**AIM OF THE EXERCISE**
Write out the records below as a numbered list, leaving out any blank lines.

**RECORDED INFORMATION**
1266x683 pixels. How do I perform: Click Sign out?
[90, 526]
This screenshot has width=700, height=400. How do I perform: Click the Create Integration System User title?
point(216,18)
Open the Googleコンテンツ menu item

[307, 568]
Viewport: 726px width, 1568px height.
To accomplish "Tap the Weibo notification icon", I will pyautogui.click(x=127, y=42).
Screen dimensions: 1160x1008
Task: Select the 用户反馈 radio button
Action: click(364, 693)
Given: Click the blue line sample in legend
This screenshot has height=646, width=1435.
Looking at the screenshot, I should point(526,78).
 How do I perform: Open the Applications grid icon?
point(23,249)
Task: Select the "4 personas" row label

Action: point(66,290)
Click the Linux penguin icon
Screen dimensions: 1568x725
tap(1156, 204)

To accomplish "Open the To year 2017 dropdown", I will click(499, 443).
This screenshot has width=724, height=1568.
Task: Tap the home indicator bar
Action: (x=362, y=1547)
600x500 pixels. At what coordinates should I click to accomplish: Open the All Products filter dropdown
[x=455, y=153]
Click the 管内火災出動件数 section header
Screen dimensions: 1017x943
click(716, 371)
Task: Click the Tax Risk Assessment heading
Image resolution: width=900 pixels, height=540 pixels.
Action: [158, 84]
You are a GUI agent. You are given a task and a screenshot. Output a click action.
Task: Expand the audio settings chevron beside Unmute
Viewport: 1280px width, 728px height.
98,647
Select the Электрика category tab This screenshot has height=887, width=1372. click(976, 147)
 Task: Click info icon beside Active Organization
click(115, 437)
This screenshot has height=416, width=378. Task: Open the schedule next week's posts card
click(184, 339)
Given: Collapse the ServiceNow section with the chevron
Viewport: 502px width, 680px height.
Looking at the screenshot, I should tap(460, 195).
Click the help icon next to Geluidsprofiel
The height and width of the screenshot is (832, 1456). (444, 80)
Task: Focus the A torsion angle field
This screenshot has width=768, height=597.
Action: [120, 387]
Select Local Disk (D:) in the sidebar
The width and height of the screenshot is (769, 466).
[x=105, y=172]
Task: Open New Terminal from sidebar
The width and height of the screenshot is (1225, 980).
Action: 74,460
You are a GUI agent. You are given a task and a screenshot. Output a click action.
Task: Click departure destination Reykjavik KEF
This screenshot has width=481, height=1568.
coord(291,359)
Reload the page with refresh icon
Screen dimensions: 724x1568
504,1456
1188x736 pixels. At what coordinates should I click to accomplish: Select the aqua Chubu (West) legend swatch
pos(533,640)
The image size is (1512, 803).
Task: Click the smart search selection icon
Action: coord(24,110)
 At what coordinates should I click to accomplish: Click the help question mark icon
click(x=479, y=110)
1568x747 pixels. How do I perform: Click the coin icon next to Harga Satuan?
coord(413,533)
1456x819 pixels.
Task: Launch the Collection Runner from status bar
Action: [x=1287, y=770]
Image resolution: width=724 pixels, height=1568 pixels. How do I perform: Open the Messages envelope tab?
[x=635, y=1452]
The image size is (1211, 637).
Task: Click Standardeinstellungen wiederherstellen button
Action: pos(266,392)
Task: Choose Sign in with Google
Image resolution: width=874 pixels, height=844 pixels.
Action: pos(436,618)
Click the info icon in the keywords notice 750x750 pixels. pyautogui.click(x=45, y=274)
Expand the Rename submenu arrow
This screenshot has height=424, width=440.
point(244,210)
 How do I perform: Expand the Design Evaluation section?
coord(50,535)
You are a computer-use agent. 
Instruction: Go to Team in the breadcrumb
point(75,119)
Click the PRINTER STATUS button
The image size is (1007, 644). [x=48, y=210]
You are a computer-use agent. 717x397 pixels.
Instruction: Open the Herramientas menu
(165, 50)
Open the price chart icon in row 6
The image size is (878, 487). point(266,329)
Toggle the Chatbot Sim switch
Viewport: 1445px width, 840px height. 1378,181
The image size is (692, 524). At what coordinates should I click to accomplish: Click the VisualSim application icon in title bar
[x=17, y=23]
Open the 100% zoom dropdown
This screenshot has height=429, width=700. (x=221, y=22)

**WRITTEN RESPONSE**
1. 1266x683 pixels. How do I perform: Click Sign out?
2. [90, 526]
3. This screenshot has width=700, height=400. How do I perform: Click the Create Integration System User title?
4. point(216,18)
5. Open the Googleコンテンツ menu item
6. [307, 568]
7. Viewport: 726px width, 1568px height.
8. To accomplish "Tap the Weibo notification icon", I will pyautogui.click(x=127, y=42).
9. Screen dimensions: 1160x1008
10. Task: Select the 用户反馈 radio button
11. Action: click(364, 693)
12. Given: Click the blue line sample in legend
13. This screenshot has height=646, width=1435.
14. Looking at the screenshot, I should point(526,78).
15.  How do I perform: Open the Applications grid icon?
16. point(23,249)
17. Task: Select the "4 personas" row label
18. Action: point(66,290)
19. Click the Linux penguin icon
20. Screen dimensions: 1568x725
21. tap(1156, 204)
22. To accomplish "Open the To year 2017 dropdown", I will click(499, 443).
23. This screenshot has width=724, height=1568.
24. Task: Tap the home indicator bar
25. Action: (x=362, y=1547)
26. 600x500 pixels. At what coordinates should I click to accomplish: Open the All Products filter dropdown
27. [x=455, y=153]
28. Click the 管内火災出動件数 section header
29. Screen dimensions: 1017x943
30. click(716, 371)
31. Task: Click the Tax Risk Assessment heading
32. Image resolution: width=900 pixels, height=540 pixels.
33. Action: [158, 84]
34. You are a GUI agent. You are given a task and a screenshot. Output a click action.
35. Task: Expand the audio settings chevron beside Unmute
36. Viewport: 1280px width, 728px height.
37. 98,647
38. Select the Электрика category tab This screenshot has height=887, width=1372. click(976, 147)
39.  Task: Click info icon beside Active Organization
40. click(115, 437)
41. This screenshot has height=416, width=378. Task: Open the schedule next week's posts card
42. click(184, 339)
43. Given: Collapse the ServiceNow section with the chevron
44. Viewport: 502px width, 680px height.
45. Looking at the screenshot, I should tap(460, 195).
46. Click the help icon next to Geluidsprofiel
47. The height and width of the screenshot is (832, 1456). (444, 80)
48. Task: Focus the A torsion angle field
49. This screenshot has width=768, height=597.
50. Action: [120, 387]
51. Select Local Disk (D:) in the sidebar
52. The width and height of the screenshot is (769, 466).
53. [x=105, y=172]
54. Task: Open New Terminal from sidebar
55. The width and height of the screenshot is (1225, 980).
56. Action: 74,460
57. You are a GUI agent. You are given a task and a screenshot. Output a click action.
58. Task: Click departure destination Reykjavik KEF
59. This screenshot has width=481, height=1568.
60. coord(291,359)
61. Reload the page with refresh icon
62. Screen dimensions: 724x1568
63. 504,1456
64. 1188x736 pixels. At what coordinates should I click to accomplish: Select the aqua Chubu (West) legend swatch
65. pos(533,640)
66. The image size is (1512, 803).
67. Task: Click the smart search selection icon
68. Action: coord(24,110)
69.  At what coordinates should I click to accomplish: Click the help question mark icon
70. click(x=479, y=110)
71. 1568x747 pixels. How do I perform: Click the coin icon next to Harga Satuan?
72. coord(413,533)
73. 1456x819 pixels.
74. Task: Launch the Collection Runner from status bar
75. Action: [x=1287, y=770]
76. Image resolution: width=724 pixels, height=1568 pixels. How do I perform: Open the Messages envelope tab?
77. [x=635, y=1452]
78. The image size is (1211, 637).
79. Task: Click Standardeinstellungen wiederherstellen button
80. Action: pos(266,392)
81. Task: Choose Sign in with Google
82. Image resolution: width=874 pixels, height=844 pixels.
83. Action: pos(436,618)
84. Click the info icon in the keywords notice 750x750 pixels. pyautogui.click(x=45, y=274)
85. Expand the Rename submenu arrow
86. This screenshot has height=424, width=440.
87. point(244,210)
88.  How do I perform: Expand the Design Evaluation section?
89. coord(50,535)
90. You are a computer-use agent. 
91. Instruction: Go to Team in the breadcrumb
92. point(75,119)
93. Click the PRINTER STATUS button
94. The image size is (1007, 644). [x=48, y=210]
95. You are a computer-use agent. 717x397 pixels.
96. Instruction: Open the Herramientas menu
97. (165, 50)
98. Open the price chart icon in row 6
99. The image size is (878, 487). point(266,329)
100. Toggle the Chatbot Sim switch
101. Viewport: 1445px width, 840px height. 1378,181
102. The image size is (692, 524). At what coordinates should I click to accomplish: Click the VisualSim application icon in title bar
103. [x=17, y=23]
104. Open the 100% zoom dropdown
105. This screenshot has height=429, width=700. (x=221, y=22)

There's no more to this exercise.